Alexandria: The Ship “Fairfax” Sailing for Rio de Janerio in 1845

$2,000.00

The site of Alexandria, like that of its neighboring port, Georgetown, was first mentioned by Captain John Smith in his History of Virginia. He described sailing up past the Alexandria site in 1608. Some dates have never been firmly established, but it is reasonable to believe that by 1656, ships from Holland and England were trading up the Potomac for cargoes of tobacco, corn, and furs; the latter bought from the Dong Indians.

In the middle of the seventeenth century, Charles II deeded the land in this part of Virginia to Robert Howsing, and the six thousand acres were later sold to John Alexander. He dispatched settlers to the site, called initially the Hunting Creek region, and by 1685 it had become an active port.

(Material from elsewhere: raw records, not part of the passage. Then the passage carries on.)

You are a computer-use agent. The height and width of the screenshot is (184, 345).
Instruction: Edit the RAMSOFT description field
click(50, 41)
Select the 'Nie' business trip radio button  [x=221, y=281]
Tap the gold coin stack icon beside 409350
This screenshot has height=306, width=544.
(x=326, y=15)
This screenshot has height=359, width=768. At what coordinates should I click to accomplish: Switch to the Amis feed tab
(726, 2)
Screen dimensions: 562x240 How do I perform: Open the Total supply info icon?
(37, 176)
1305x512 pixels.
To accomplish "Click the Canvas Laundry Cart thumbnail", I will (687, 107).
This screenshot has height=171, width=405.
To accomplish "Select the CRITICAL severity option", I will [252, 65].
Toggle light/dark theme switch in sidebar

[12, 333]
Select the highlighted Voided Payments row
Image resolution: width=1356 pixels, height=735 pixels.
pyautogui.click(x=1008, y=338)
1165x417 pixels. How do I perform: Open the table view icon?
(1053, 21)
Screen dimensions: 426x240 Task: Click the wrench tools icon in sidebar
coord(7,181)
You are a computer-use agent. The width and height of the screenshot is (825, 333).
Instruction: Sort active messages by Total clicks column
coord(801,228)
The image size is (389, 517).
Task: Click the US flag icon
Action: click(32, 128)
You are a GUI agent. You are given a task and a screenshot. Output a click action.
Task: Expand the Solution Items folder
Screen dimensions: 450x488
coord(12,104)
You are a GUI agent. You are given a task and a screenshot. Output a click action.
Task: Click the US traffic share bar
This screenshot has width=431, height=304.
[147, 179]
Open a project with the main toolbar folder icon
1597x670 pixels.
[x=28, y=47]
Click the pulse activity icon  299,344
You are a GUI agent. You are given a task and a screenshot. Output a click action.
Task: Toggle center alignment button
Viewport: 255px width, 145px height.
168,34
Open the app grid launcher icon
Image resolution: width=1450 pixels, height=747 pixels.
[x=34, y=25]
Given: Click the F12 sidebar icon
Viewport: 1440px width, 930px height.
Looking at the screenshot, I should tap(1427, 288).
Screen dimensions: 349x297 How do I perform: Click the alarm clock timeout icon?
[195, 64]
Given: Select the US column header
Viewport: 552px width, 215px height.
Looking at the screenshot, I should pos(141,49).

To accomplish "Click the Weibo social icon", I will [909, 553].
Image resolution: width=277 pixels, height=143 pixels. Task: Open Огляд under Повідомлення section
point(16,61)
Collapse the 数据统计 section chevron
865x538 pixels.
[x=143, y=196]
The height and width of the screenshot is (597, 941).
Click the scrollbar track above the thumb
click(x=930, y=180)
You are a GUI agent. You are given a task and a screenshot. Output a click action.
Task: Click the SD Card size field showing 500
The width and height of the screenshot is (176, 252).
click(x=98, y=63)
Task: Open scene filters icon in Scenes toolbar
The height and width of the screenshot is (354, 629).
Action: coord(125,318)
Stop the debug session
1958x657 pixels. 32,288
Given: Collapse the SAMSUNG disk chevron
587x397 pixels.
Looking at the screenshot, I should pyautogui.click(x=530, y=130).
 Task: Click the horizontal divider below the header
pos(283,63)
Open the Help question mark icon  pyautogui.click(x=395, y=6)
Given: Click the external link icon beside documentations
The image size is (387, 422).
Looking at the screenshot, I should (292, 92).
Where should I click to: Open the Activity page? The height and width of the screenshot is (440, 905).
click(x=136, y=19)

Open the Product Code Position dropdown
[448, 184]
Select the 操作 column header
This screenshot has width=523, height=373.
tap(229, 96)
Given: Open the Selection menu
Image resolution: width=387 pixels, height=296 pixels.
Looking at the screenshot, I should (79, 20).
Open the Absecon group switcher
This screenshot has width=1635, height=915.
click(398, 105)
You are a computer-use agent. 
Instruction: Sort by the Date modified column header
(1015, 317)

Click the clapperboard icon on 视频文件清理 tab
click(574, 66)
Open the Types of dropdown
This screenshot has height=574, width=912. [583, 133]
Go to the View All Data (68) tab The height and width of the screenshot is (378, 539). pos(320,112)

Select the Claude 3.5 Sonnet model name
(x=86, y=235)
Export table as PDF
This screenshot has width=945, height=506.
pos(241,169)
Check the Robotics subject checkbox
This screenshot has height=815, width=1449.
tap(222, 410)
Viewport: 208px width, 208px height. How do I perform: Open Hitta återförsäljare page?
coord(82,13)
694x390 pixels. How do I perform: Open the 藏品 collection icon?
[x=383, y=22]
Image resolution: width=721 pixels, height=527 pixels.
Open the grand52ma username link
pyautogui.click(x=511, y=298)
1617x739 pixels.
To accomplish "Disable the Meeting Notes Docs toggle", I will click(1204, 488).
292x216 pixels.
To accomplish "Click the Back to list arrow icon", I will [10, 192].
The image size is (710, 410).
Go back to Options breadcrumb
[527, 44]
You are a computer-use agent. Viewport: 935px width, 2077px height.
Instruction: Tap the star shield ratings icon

During the first quarter of the eighteenth century, only four American ports, New York, Philadelphia, Boston, and Salem, exceeded in tonnage the exports of the area now called Alexandria. By 1745 wheat had replaced tobacco as the dominant crop, and flour from the port was sold to the Caribbean squadron of the British fleet.

Alexandria was an international port that was expected to overtake Philadelphia in terms of exports, but a variety of adverse forces began to impinge on the Potomac River trade. A yellow fever epidemic hit the city in 1803; the War of 1812 halted trading out of Alexandria, and gradually, by 1840 export receipts at Alexandria gave way to the rise of Baltimore. The final demise of Alexandria as a port came with the arrival of the railroads.